» Tarefas e exercícios
A. No texto sobre contenção de gastos públicos, desde que ano as taxas básicas de juros vêm caindo?
B. Escreva a continuação do texto sobre contenção de gastos públicos, começando logo após a última frase.

» Trecho
Um segundo argumento é que, com pequeno espaço fiscal, há a tentação de se financiar o gasto público com emissão monetária e isto pode desencadear um processo inflacionário. Novamente, este argumento se enfraquece no atual contexto, tendo em vista que o cenário que se avizinha é de deflação e não de inflação.

O terceiro argumento em favor de uma política de contenção de gastos é o que o aumento do endividamento público, em decorrência do excesso de gastos públicos, levaria a um aumento da taxa de juros dos títulos públicos, e, portanto, capital privado seria alocado em títulos da dívida para financiar o governo. Ocorreria o que a literatura identifica como ‘crowding out’, ou seja, o deslocamento do gasto privado pelo gasto público. Este argumento é o que menos se sustenta frente as evidências recentes da economia brasileira. Desde 2016 as taxas básicas de juros são declinantes, atingindo níveis historicamente baixos em termos reais. Nem assim, no entanto, o investimento privado deu mostras de retomada vigorosa.

Dados extraídos de uma coleção
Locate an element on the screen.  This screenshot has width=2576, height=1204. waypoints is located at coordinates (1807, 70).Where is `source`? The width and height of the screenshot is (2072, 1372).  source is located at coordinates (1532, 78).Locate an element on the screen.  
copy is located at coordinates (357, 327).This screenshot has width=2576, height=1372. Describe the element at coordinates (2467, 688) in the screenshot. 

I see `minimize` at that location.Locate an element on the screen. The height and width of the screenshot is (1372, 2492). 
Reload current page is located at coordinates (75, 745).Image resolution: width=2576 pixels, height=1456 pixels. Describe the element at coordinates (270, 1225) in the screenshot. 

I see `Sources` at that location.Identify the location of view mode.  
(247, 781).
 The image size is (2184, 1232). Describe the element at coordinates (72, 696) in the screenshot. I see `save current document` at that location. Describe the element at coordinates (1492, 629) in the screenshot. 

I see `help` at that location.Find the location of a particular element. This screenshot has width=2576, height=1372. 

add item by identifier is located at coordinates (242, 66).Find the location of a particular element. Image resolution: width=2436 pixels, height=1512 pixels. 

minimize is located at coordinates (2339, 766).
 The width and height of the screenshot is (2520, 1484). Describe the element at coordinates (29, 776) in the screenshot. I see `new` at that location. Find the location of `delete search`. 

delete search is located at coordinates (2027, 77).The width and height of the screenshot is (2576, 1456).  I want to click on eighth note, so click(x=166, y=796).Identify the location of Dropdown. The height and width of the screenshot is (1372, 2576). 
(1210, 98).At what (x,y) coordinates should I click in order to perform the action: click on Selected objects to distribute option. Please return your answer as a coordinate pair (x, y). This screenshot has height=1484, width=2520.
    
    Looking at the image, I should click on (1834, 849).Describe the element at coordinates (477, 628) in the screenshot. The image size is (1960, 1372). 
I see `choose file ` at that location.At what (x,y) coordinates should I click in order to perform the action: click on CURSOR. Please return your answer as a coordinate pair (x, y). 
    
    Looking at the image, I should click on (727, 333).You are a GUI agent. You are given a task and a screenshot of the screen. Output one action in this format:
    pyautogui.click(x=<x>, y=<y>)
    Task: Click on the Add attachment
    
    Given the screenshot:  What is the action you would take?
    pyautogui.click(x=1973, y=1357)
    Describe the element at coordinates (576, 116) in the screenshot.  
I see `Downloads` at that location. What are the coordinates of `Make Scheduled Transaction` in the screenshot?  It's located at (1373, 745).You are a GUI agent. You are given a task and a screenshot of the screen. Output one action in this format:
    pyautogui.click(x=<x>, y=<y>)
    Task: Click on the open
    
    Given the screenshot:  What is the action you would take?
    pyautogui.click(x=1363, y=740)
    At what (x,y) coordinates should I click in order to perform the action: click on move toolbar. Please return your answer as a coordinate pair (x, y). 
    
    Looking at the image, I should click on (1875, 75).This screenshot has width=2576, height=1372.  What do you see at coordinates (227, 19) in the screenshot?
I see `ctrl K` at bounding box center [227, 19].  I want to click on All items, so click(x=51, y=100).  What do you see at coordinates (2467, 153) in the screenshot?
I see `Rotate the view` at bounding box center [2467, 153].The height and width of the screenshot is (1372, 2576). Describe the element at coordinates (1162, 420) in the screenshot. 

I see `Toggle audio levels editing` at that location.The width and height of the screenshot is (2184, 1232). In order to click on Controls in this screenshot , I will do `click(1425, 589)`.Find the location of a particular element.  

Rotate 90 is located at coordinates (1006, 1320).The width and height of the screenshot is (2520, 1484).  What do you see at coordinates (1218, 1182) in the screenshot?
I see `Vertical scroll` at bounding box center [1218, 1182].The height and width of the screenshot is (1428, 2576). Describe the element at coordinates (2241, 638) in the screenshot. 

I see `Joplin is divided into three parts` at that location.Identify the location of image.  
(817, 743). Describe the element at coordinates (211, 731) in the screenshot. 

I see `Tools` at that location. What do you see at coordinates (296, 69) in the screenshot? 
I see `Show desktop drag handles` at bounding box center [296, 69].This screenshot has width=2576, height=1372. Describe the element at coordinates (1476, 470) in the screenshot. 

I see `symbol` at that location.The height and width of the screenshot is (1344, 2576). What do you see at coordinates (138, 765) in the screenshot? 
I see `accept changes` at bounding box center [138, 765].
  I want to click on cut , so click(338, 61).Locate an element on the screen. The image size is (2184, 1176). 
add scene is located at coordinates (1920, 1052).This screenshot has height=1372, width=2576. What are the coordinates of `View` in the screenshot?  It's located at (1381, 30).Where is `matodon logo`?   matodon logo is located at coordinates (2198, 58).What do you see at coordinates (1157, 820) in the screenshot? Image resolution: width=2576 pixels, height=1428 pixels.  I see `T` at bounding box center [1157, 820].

» Respostas
A. Desde 2016.

B.
Por fim, um argumento com força na narrativa em favor da política de austeridade fiscal é que a dívida hoje aumenta o ônus de seu financiamento para gerações futuras, porque sinaliza um aumento de impostos em algum momento no futuro. Esse argumento ignora o efeito positivo do gasto público sobre a demanda agregada. A ideia de ônus deve considerar que deixar de estimular a economia em uma recessão tem impacto negativo duradouro para as gerações futuras que são marginalizadas do processo produtivo. Este sim, um custo econômico significativo, porque reduz o potencial de crescimento da economia e levá-la a uma depressão.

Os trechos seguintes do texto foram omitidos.